In Sachen Cloud-Nutzung konnte SAP im Vergleich zur Umfrage 2014 etwas zulegen. Der Anteil der Cloud-ERP-Nutzer stieg von knapp 20 auf knapp 30 Prozent und schloss damit zu den Cloud-Anteilen im Oracle und Dynamics-Umfeld auf, die bei jeweils 29 Prozent lagen. Interessanterweise stagnierten die Cloud-Anteile bei den Microsoft- und Oracle-Lösungen im Vergleich zur vorangegangenen Umfrage. Infor weist aktuell mit 24 Prozent den geringsten Cloud-Nutzungsgrad unter den vier untersuchten Systemen auf.

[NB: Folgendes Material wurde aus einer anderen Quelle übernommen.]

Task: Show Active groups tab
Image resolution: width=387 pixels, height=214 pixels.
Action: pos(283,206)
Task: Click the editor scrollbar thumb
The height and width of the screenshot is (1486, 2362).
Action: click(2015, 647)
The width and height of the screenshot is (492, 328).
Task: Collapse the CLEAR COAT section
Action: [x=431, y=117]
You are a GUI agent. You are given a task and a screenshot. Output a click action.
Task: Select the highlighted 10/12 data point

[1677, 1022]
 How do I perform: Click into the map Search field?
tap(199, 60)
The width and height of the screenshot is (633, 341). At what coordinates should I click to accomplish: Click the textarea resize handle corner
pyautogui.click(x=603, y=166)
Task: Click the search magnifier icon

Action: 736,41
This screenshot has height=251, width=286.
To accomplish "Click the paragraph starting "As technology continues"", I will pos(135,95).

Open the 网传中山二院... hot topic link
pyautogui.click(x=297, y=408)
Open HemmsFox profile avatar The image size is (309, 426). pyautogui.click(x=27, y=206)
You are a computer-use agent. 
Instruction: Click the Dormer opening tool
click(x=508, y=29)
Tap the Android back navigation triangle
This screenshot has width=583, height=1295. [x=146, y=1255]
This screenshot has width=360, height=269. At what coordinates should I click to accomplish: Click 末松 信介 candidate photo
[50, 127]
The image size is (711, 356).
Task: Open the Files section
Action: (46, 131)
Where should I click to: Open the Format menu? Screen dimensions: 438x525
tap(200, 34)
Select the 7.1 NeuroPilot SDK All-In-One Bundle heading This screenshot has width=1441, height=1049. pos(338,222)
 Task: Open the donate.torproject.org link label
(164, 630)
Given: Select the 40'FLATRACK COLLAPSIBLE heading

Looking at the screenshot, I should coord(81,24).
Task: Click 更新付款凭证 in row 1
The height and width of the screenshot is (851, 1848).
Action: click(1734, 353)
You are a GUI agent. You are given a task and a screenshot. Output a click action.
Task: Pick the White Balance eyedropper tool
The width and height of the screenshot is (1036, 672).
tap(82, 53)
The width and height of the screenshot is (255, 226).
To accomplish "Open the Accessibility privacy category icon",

Allerdings erreichen alle Infor-Cloud-Kunden Kosteneinsparungen in einer Größenordnung von 40 Prozent und mehr im Vergleich zum herkömmlichen ERP-Einsatz. Bei allen anderen Anbieter liegt dieser Anteil deutlich niedriger: SAP und Microsoft schaffen jeweils 20 Prozent, Oracle 17 Prozent. Rund vier von fünf Anwendern von Microsoft-, Oracle- und SAP-Cloud-Lösungen erreicht einen Kostenvorteil niedriger als 40 Prozent. Verbessert hat sich an dieser Stelle die Situation im Microsoft-Umfeld.

Vor zwei gaben alle Dynamics-kunden an, sie kämen maximal auf einen Kostenvorteil von 40 Prozent. Verschlechtert hat sich dagegen Oracle. Hier hatten vor zwei Jahren noch vier von zehn Anwendern erklärt, einen Kostenvorteil höher als 40 Prozent mit der Cloud-Lösung zu realisieren. SAP hat sich hier mit einem leichten Anstieg dieses Anteils von 17 auf 20 Prozent etwas verbessert.